And perhaps we can forgive the reiver, since he dealt a blow to Bothwell that those of us who love Mary have longed to strike through the long centuries. Bothwell took Elliott in custody, Elliott not suspecting that a Scot could prove treacherous like a Southron, and was carrying him to the Hermitage. Jock asked pleasantly what would be his fate at the assize.
HERMITAGE CASTLE.
"Gif ane assyises wald mak him clene, he was hertlie contentit, but he behuvit to pas to the Quenis grace."
This was little promise to little Jock Elliott. He fled. Bothwell chased. Bothwell fired, wounded Jock, overtook him, and Jock managed to give Bothwell three vicious thrusts of his skene dhu—"Wha daur meddle wi' me!"—before Bothwell's whinger drove death into little Jock Elliott.
Bothwell, wounded, perhaps to death, so word went up to Edinburgh, was carried to the Hermitage.
Buchanan, the scandalous chronicler of the time—there were such in Scotland, then, and always for Mary—set down that "when news thereof was brought to Borthwick to the Queen, she flingeth away in haste like a madwoman by great journeys in post, in the sharp time of winter, first to Melrose, and then to Jedworth."
It happened to be the crisp, lovely, truly Scottish time, October, and Mary opened court at Jedburgh October 9, presiding at the meetings of the Privy Council, and then rode to the Hermitage October 16. She rode with an escort which included the Earl of Moray, the Earl of Huntley, Mr.
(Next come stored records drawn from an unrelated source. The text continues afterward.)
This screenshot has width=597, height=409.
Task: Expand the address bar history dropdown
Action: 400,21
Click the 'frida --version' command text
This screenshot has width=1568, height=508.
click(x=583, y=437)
Secretary Lethington, and more men of less note. For six days the girl queen (Mary was only twenty-four in this year of the birth of James, year before the death of Darnley, the marriage with Bothwell, the imprisonment at Loch Leven) had been mewed to state affairs, and a ride through the brown October woods, thirty miles there and thirty miles back again, must have lured the queen who was always keen for adventure, whether Bothwell was the goal, or just adventure.
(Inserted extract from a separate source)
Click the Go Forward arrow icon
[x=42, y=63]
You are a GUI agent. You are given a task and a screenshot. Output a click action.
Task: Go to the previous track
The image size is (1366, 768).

The mist of the morning turned to thick rain by night, and the return ride was made in increasing wet and darkness. Once, riding ahead and alone and rapidly, the Queen strayed from the trail, was bogged in a mire, known to-day as the Queen's Mire, and rescued with difficulty.
Next day Mary lay sick at Jedburgh, a sickness of thirty days, nigh unto death. News was sent to Edinburgh, and bells were rung, and prayers offered in St. Giles. On the ninth day she lay unconscious, in this little town of Jedburgh, apparently dead, twenty years before Fotheringay. "Would God I had died at Jedburgh."